### What you will do
In the data below, one line contains "Screen dimensions: 1000x562" and a later one contains "This screenshot has height=848, width=1400.". Print both, with every line between them, exactly and alone.

### Saved data entries
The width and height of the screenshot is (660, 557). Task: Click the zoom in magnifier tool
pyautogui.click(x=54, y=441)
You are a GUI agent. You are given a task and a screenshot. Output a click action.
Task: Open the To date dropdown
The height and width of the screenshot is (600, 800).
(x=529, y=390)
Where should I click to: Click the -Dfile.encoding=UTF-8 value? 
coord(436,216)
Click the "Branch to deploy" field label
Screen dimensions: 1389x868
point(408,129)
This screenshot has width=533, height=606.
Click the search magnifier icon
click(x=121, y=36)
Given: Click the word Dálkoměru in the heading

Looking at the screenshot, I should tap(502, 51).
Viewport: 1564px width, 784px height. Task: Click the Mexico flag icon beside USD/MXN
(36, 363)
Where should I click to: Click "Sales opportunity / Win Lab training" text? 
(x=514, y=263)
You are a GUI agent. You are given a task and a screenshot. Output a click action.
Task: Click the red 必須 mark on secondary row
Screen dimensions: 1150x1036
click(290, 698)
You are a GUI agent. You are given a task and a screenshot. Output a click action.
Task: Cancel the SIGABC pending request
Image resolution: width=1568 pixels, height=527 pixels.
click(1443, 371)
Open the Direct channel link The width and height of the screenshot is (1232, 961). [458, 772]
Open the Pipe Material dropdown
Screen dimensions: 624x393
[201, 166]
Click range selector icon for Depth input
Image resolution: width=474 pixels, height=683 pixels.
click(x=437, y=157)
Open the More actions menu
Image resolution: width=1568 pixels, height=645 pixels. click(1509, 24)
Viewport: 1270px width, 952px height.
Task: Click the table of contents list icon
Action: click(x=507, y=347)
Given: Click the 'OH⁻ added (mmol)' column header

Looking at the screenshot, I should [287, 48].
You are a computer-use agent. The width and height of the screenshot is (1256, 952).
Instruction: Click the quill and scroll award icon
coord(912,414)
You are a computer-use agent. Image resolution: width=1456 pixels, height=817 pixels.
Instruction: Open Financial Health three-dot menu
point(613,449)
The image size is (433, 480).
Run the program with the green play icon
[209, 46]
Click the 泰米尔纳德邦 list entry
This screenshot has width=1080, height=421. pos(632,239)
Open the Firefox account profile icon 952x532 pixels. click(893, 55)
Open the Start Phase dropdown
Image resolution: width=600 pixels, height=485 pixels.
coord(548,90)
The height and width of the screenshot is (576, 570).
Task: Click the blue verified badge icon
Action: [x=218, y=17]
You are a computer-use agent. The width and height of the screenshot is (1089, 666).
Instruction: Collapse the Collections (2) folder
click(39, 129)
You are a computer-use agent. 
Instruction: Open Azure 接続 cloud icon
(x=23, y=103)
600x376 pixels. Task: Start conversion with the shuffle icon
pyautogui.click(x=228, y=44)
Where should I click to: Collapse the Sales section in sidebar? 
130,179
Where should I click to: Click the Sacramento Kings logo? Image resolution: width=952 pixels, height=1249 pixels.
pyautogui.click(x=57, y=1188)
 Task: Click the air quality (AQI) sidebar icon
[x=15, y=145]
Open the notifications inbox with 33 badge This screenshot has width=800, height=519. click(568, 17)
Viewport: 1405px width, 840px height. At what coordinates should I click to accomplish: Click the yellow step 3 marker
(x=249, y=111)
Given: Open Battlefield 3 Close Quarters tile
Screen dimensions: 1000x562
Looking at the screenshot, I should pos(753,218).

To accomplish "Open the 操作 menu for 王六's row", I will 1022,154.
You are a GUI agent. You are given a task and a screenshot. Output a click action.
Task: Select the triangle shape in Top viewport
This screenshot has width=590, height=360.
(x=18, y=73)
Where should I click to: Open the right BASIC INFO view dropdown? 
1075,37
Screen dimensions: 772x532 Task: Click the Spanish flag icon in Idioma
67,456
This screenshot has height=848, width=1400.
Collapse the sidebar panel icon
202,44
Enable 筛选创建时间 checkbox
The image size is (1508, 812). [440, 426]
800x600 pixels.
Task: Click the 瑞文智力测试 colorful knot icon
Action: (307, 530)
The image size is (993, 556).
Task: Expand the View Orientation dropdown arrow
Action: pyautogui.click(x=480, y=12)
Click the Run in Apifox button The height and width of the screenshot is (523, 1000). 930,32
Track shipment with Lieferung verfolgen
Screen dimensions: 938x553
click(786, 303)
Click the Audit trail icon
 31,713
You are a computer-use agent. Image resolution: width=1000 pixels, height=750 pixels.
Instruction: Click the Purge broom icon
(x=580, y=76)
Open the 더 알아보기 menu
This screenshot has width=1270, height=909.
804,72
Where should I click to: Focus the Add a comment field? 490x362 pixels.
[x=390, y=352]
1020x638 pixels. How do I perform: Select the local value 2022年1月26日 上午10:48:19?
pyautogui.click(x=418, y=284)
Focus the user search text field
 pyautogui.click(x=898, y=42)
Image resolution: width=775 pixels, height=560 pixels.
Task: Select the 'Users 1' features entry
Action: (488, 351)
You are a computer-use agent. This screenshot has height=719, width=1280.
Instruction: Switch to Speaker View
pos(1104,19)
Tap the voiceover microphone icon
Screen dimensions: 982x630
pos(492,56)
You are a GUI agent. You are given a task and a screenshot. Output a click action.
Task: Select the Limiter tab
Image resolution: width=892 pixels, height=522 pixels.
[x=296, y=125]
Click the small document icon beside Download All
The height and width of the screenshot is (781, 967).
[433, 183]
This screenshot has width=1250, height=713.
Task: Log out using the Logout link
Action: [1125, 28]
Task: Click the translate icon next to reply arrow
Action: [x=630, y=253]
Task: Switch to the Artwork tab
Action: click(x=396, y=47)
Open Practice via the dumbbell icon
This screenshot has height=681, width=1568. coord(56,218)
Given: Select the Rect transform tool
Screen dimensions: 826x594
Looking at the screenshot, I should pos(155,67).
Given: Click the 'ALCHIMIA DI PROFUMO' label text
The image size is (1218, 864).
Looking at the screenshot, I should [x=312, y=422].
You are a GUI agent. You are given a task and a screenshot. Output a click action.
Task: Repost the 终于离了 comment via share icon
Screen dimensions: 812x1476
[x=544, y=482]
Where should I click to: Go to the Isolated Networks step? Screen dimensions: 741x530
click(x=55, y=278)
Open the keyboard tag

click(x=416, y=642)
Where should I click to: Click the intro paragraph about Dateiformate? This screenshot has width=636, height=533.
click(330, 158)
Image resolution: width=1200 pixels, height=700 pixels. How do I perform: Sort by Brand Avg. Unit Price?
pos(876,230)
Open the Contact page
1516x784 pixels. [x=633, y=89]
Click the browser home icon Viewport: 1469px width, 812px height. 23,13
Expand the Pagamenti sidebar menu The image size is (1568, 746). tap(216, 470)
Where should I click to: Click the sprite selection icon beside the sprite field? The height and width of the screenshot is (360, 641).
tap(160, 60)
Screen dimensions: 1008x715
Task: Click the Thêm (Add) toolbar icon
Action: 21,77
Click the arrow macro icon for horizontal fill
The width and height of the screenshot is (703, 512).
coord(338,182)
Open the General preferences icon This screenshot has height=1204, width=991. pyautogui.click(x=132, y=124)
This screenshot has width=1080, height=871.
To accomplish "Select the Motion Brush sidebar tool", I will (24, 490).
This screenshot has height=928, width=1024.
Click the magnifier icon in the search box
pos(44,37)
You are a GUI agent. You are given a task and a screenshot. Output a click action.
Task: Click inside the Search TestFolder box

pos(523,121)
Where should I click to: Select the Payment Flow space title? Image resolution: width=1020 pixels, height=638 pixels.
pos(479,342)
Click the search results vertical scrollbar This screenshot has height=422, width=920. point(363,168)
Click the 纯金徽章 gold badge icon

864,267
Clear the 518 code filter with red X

### Your solution
Screen dimensions: 1000x562
Looking at the screenshot, I should pos(753,218).

To accomplish "Open the 操作 menu for 王六's row", I will 1022,154.
You are a GUI agent. You are given a task and a screenshot. Output a click action.
Task: Select the triangle shape in Top viewport
This screenshot has width=590, height=360.
(x=18, y=73)
Where should I click to: Open the right BASIC INFO view dropdown? 
1075,37
Screen dimensions: 772x532 Task: Click the Spanish flag icon in Idioma
67,456
This screenshot has height=848, width=1400.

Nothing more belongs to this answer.